Jim Dooley discusses Carbon Dioxide Capture and Storage on Energy Policy TV

Carbon dioxide capture and storage is a critical component of society's response to climate change, but large-scale commercial deployment of the technology will ultimately depend on a climate policy that calls for deep and sustained reductions in global greenhouse gas emissions. This was the message that PNNL's Jim Dooley conveyed in a panel discussion that was hosted by Energy Policy TV in July.

The televised panel discussion, "Carbon Sequestration: Promise and Reality," focused on the technical and commercial state of carbon dioxide capture and storage, or CCS, and its deployment. The roundtable discussion included perspectives from science, technology, industry, and finance.  In addition to Dooley, other panelists included Victor Der, Deputy Assistant Secretary for Clean Coal at the U.S. Department of Energy; Michael Morris, President, Chairman and Chief Executive of American Electric Power; Kevin Book, Senior Vice President and Energy Analyst for FBR Capital Markets Corporation. The broadcast can be viewed online.

Fossil fuels, especially coal, remain the cornerstones of the global economy for the foreseeable future, the panelists agreed.  But the combustion of fossil fuels also is the largest source of greenhouse gas emissions.  CCS holds tremendous potential to curtail greenhouse gases from coal plants while enabling this plentiful energy source to continue, Dooley said.

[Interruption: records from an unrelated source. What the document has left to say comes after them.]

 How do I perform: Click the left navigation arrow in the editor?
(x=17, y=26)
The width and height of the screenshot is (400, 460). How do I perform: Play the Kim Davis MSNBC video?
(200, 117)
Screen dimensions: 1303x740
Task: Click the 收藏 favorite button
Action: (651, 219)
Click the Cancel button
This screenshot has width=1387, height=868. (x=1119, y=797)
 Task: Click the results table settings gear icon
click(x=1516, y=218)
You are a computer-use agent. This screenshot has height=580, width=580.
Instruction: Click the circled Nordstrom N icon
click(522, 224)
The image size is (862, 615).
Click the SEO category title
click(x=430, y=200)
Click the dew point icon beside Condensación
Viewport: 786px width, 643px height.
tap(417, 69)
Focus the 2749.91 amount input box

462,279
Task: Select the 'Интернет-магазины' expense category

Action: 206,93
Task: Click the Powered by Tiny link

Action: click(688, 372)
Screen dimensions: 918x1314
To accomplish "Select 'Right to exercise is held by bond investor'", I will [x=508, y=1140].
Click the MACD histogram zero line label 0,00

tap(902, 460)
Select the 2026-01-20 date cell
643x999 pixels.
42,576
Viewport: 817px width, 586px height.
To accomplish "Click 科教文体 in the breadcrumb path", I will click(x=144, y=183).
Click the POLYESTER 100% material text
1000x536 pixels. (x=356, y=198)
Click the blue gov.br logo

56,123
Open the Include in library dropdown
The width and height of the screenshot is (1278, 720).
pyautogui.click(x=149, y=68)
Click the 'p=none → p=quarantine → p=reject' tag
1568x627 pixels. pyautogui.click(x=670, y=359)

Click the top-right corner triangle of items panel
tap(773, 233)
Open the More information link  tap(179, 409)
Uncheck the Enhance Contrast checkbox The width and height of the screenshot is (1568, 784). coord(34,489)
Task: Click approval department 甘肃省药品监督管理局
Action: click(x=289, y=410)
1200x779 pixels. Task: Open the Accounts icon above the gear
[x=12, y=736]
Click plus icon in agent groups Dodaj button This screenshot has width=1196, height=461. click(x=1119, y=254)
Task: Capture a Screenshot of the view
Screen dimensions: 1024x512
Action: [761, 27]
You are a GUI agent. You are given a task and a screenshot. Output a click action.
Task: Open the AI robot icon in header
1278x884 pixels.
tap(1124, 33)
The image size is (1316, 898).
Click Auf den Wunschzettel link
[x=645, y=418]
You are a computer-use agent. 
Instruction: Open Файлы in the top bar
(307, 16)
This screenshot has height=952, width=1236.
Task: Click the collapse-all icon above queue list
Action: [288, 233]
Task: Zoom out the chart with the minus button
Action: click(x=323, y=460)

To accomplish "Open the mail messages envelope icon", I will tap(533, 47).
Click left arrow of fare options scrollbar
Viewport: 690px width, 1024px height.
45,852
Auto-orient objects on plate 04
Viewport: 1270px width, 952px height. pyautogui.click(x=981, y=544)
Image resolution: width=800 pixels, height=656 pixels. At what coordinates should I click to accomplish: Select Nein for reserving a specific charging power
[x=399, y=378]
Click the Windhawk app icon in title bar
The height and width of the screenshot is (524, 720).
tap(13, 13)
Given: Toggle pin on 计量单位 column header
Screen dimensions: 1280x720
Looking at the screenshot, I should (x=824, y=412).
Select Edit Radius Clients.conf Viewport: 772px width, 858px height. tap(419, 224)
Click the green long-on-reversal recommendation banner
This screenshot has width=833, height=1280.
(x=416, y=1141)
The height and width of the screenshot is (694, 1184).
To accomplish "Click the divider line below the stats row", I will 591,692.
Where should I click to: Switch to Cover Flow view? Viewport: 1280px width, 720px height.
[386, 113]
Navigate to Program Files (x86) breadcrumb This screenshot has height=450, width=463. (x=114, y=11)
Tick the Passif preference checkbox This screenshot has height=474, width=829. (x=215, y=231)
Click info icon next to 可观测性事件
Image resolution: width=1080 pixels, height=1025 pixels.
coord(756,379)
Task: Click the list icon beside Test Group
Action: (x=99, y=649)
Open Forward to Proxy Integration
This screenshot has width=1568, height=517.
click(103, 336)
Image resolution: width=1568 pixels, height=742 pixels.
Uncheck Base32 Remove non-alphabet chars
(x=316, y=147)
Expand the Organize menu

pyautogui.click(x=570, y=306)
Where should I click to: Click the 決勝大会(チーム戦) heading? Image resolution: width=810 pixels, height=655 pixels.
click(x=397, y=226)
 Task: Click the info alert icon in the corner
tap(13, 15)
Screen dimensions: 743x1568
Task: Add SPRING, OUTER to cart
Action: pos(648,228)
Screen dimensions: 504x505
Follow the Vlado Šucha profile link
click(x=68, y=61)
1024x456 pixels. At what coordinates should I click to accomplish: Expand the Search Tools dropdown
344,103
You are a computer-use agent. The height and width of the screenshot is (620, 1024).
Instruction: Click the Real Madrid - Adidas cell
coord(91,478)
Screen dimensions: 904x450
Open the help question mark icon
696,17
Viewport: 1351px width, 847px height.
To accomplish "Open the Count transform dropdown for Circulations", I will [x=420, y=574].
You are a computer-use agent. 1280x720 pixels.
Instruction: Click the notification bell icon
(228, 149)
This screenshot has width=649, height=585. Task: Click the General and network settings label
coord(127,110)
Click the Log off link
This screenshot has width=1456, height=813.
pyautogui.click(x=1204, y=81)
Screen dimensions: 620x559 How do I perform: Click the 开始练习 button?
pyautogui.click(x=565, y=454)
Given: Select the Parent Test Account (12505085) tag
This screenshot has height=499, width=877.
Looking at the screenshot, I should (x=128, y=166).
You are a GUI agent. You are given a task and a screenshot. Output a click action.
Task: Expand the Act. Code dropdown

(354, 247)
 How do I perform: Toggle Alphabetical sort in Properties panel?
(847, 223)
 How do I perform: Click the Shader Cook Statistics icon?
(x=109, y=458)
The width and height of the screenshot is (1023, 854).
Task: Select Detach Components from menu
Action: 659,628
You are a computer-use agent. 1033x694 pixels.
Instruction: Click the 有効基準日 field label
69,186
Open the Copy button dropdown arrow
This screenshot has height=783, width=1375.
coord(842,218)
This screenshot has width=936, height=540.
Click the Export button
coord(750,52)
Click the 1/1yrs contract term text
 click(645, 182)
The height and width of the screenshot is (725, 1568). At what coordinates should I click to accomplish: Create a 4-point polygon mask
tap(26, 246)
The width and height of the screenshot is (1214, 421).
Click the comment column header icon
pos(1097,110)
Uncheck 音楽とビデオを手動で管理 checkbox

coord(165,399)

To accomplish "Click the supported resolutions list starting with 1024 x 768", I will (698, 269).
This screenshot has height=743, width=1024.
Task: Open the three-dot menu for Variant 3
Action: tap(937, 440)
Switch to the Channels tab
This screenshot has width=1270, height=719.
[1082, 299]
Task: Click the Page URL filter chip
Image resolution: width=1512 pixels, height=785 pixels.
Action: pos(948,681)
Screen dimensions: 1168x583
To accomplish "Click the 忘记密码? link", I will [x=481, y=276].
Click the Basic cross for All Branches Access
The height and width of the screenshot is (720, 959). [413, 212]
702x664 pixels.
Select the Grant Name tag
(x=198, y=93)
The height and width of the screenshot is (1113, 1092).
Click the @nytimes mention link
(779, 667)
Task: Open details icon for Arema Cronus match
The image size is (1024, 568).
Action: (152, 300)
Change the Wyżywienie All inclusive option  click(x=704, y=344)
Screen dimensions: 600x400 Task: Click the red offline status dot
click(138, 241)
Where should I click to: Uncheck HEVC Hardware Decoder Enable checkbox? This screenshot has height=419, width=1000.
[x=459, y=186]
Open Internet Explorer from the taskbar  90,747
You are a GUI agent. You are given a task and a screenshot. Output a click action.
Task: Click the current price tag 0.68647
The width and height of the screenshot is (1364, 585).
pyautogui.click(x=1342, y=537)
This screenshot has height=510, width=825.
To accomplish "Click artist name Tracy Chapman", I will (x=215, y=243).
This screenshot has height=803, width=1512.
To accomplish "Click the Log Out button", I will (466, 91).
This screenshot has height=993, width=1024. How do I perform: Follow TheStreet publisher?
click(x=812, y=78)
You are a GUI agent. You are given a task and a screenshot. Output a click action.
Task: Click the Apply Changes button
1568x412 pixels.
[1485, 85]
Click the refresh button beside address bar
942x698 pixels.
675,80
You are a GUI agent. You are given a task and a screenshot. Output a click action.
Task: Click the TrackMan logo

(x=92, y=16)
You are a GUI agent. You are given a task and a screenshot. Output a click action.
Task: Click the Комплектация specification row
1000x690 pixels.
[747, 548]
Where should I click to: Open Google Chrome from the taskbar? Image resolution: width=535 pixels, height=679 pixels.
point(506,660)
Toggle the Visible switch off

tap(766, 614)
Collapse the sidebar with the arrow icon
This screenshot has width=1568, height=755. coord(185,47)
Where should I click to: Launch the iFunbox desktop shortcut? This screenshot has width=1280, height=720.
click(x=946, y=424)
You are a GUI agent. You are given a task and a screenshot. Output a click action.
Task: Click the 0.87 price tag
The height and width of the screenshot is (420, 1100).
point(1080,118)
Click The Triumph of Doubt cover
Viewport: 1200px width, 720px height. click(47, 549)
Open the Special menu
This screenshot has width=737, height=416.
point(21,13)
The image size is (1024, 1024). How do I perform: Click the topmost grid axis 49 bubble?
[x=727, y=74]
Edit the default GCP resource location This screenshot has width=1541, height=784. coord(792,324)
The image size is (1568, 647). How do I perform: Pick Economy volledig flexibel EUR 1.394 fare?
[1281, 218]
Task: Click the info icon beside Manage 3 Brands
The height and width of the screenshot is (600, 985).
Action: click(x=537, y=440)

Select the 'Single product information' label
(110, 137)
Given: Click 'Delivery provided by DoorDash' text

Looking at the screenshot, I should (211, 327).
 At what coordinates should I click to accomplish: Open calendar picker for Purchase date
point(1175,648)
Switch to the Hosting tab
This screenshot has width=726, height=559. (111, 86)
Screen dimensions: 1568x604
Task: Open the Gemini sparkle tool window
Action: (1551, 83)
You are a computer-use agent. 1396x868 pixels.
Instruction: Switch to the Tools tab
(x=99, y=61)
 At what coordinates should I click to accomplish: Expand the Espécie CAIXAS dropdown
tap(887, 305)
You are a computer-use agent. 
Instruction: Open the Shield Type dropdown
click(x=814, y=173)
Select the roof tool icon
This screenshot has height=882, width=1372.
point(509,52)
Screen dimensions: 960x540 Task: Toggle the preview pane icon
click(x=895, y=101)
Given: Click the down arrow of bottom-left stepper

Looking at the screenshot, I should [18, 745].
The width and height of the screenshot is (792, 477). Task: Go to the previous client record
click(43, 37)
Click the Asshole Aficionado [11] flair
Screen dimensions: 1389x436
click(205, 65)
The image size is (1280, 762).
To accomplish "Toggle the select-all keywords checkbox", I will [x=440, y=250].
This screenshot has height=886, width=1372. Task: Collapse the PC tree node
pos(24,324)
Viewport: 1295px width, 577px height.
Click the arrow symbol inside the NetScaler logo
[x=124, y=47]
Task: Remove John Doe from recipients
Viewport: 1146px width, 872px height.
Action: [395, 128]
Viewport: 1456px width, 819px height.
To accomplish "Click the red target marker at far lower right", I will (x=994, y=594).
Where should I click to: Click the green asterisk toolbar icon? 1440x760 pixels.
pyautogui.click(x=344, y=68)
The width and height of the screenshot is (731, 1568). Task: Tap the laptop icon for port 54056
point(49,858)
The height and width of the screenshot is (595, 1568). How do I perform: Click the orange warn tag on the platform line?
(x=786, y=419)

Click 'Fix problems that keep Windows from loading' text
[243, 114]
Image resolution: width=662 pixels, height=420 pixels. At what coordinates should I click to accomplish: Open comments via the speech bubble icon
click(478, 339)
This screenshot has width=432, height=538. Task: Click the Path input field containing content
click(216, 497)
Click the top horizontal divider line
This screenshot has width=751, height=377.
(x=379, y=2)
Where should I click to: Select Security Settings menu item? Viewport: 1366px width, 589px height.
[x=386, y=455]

Dooley's economic research demonstrates that if CCS and other low-carbon energy technologies can be deployed as needed worldwide, the cost of addressing climate change could be reduced by trillions of dollars, as opposed to a world where CCS is severely constrained.  "This is money that could be spent instead on improving healthcare, raising living standards worldwide, and other crucial issues society must address simultaneously with climate change," he said.

Dooley, a senior staff scientist at the Joint Institute for Global Climate Change, is a widely recognized expert on CCS issues. Dooley served as Lead Author and Cross-Cutting Chairman for a recent assessment of CCS for the Intergovernmental Panel on Climate Change, which won the Nobel Peace Prize last year. He serves on the editorial board for the International Journal of Greenhouse Gas Control, the first peer-reviewed journal to focus on carbon dioxide capture and storage technologies. Dooley is the co-developer of a state-of-the-art geographic information based model for examining the large-scale deployment of carbon management technologies in the United States.